Amid the energy-induced jump in headline inflation, metrics of underlying price pressures were something of a mixed bag. Core CPI, for instance, rose 3.1% YoY, equalling the low seen in January, while services CPI ticked up to 4.5%% YoY, a YTD high, and a fair chunk above the Bank's 4.1% YoY forecast.

Zooming out, this morning's data seems unlikely to impact the near-term Bank of England policy outlook especially much. While the data reflects some of the initial, first-round effects of the energy price shock, it is the second-round effects of higher energy prices to which policymakers are likely to pay much more attention, and which will determine any policy response that may be delivered.

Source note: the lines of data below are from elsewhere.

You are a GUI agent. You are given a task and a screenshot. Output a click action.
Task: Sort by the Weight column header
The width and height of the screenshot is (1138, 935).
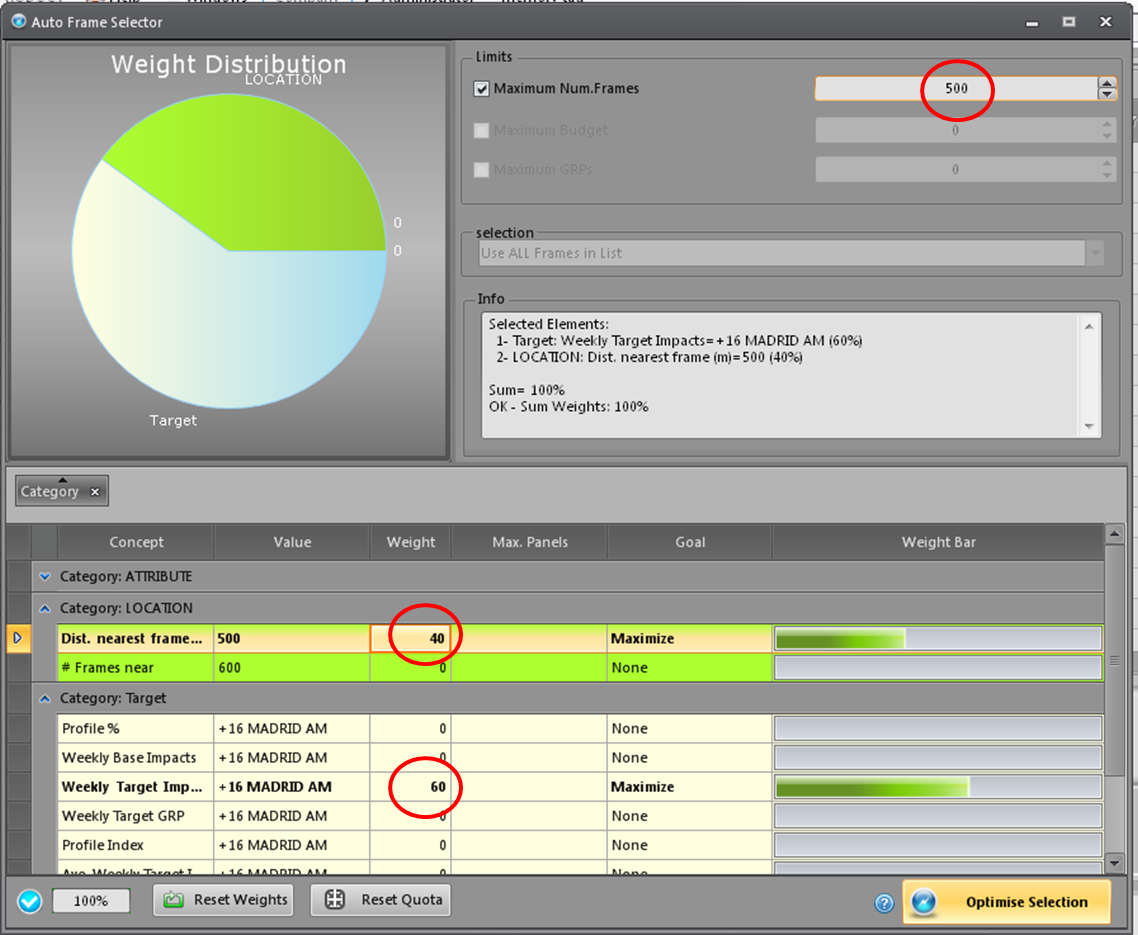coord(410,542)
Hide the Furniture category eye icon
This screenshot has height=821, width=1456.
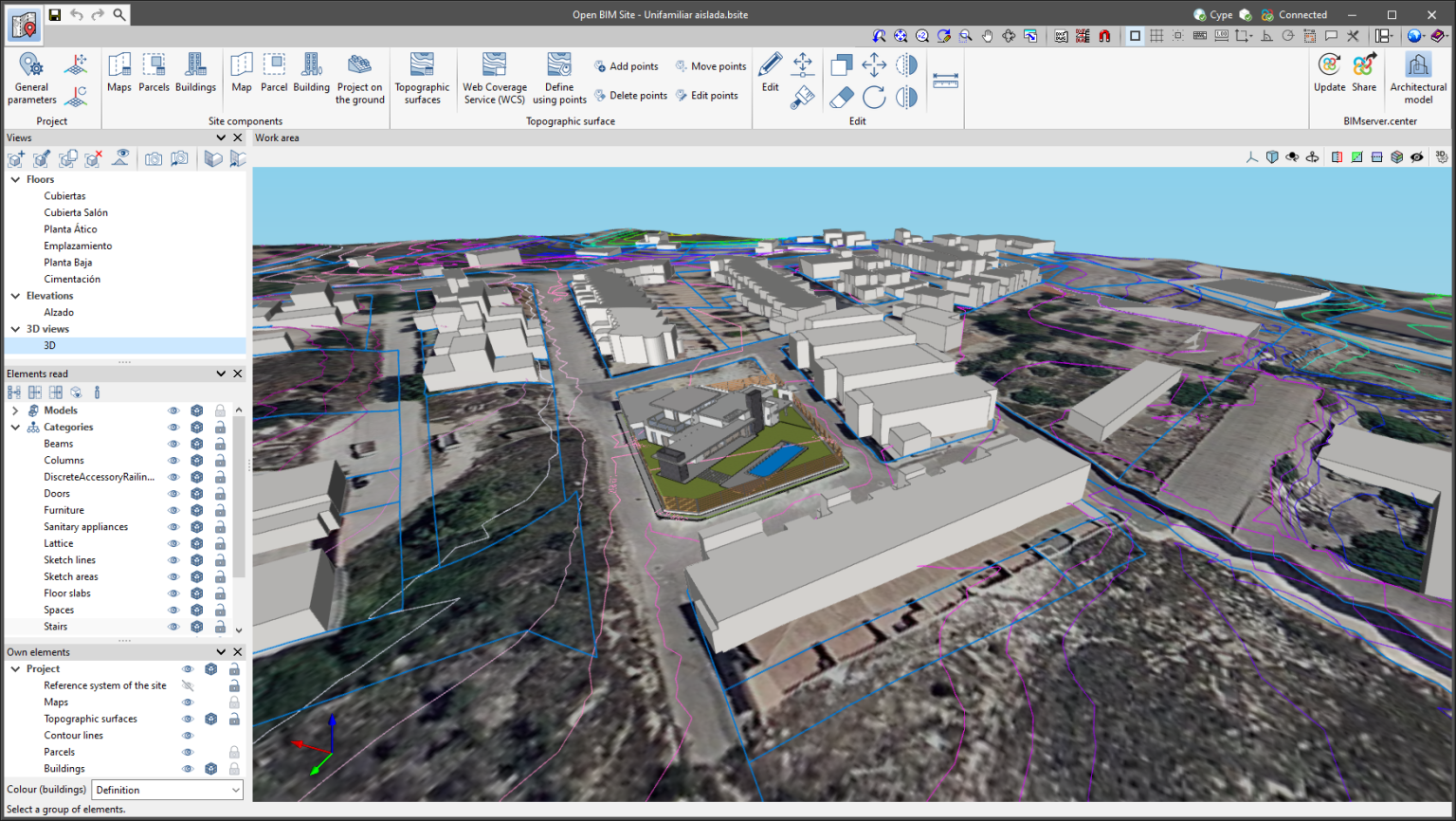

On this front, the potential for significant second-round effects, and subsequently for higher energy prices to spill-over into broader price pressures, seems relatively limited, owing not only to the substantial margin of slack that continues to emerge in the labour market, and the limited pricing power that corporates currently possess, but also in light of inflation expectations remaining well-anchored for the time being.
With that in mind, the MPC are likely to retain their 'wait and see' approach for the time being, holding Bank Rate steady at the April confab, with the already-restrictive policy stance leaving little need to tighten policy further at the current juncture.
In fact, given that a short-lived 'hump' in headline CPI, as opposed to longer-lasting price pressures, is the base case as to how higher energy prices will impact the inflation outlook, there remains a path to one, or two, rate cuts still being delivered in the second half of the year. Said cuts, however, would require the MPC to have obtained adequate confidence in price pressures proving temporary in nature, with such confidence in turn permitting a modest degree of loosening in order to cushion against the negative demand shock that is likely to eventuate from higher energy costs.